The sports trade in the UK is polarised between those getting it right and those struggling to recover, claims new market research.

“Now that the storm is lifting, we have been able to assess the damage left behind,” says David Pattison, senior analyst and author of the 2011 Plimsoll Analysis.

“217 companies are in a parlous state and starting the new year clinging on for dear life. We have rated them as ‘Danger’ accordingly.

“Falling demand was the final nail in the coffin for many. The mistake they made though was to not make those painful cuts early enough to protect their business.”

However, the green shoots of recovery are starting to appear, with the number of companies rated by Plimsoll as ‘Strong’ rising to 220.

Pattison explains: “We rated these companies as ‘Strong’ in our latest report, and I have to congratulate them. In fact, many of them retained a Strong rating throughout the recession.

“They have managed to be commercially successful without jeopardising their financial stability. While others fail around them, they are in pole position to capitalise in 2011.”

When pressed on what these contrasting fortunes mean for the UK sports and leisurewear industry, he offers the following four points:

• Getting back to growth will be paramount this year as costs and overheads continue to increase.

Without growth companies will have to reduce overheads dramatically.

Companies need to look to beat the current average profit margin of two per cent if they are to cover costs and invest in other growth areas.

• Identifying these growth areas will be vital as the market grows slowly. A group of 103 companies are leading the way with growth of over 10 per cent.
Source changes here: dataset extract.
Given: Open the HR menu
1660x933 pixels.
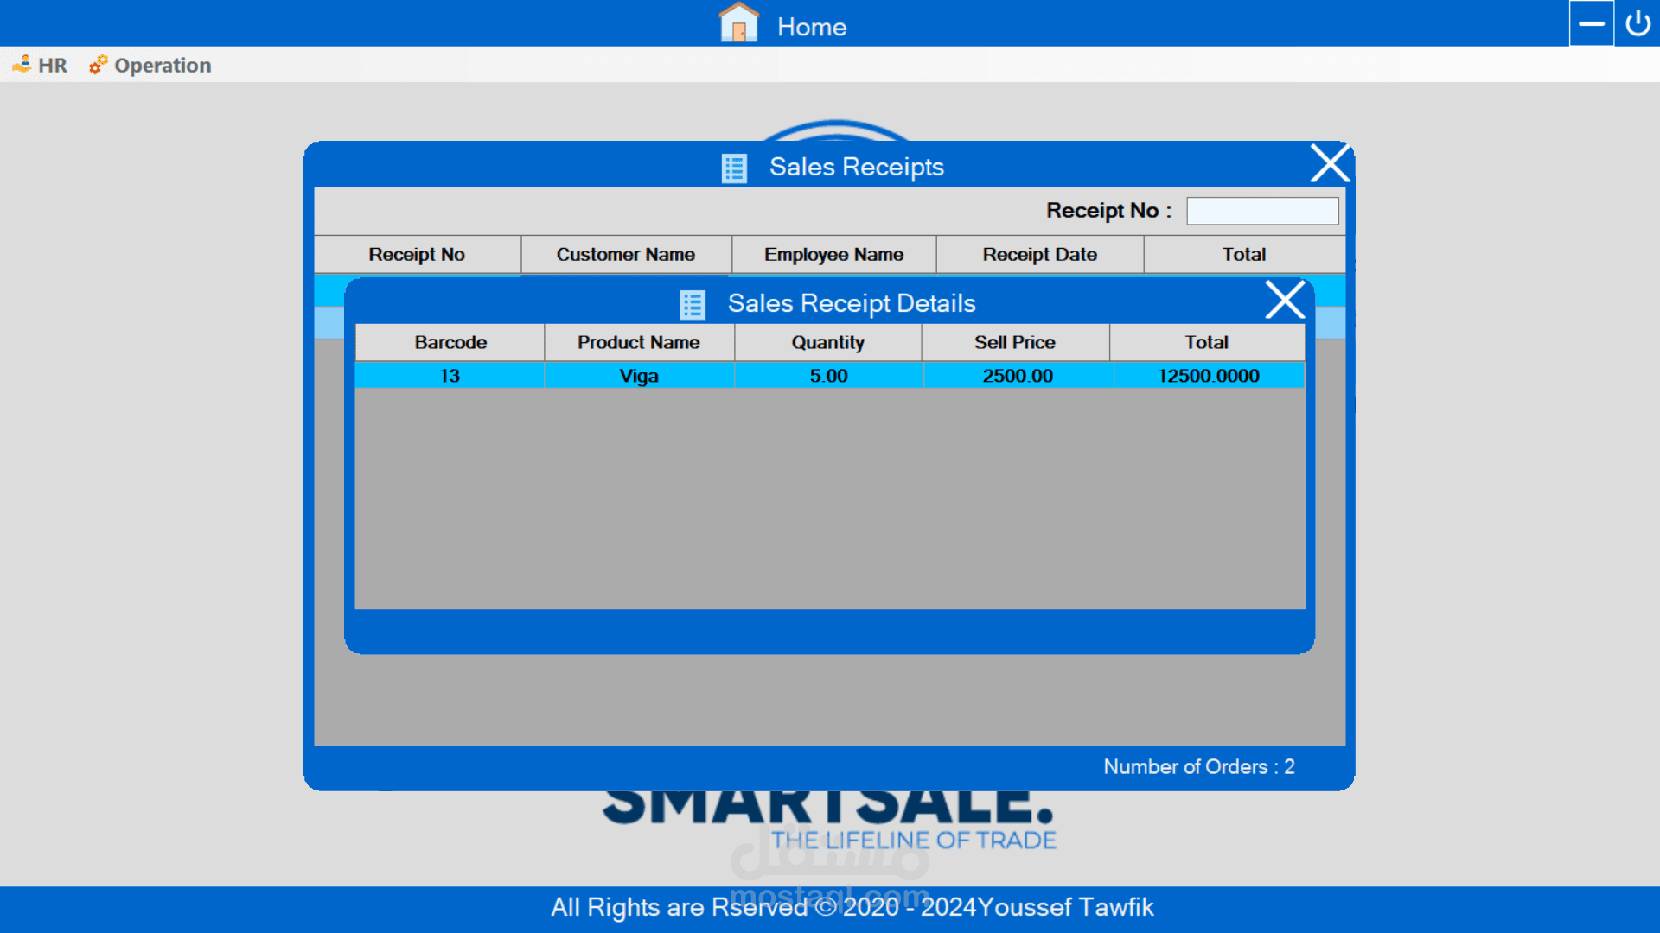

With bank funding still scarce, fast growing companies will have the resources and business model to further exploit new opportunities.

• The 217 companies with a ‘Danger’ rating will be increasingly squeezed out of the market as they are simply not competitive in the current economic environment.

Even their attractiveness as an acquisition is diminishing as new growth areas look more exciting. Watch out for a wave of corporate failures among these companies in 2011.

• Mergers and acquisitions will continue, but the profile of companies involved will shift.

There will still be distress sales this year, as companies buy struggling competitors on the cheap. However, there will be a return of more strategic acquisitions as larger companies look to buy into growth areas in the market.

The new Plimsoll Analysis has named 84 distressed companies that could be bought for a discount, and a further 51 fast growing companies that are sure to attract the attention of the larger players in 2011.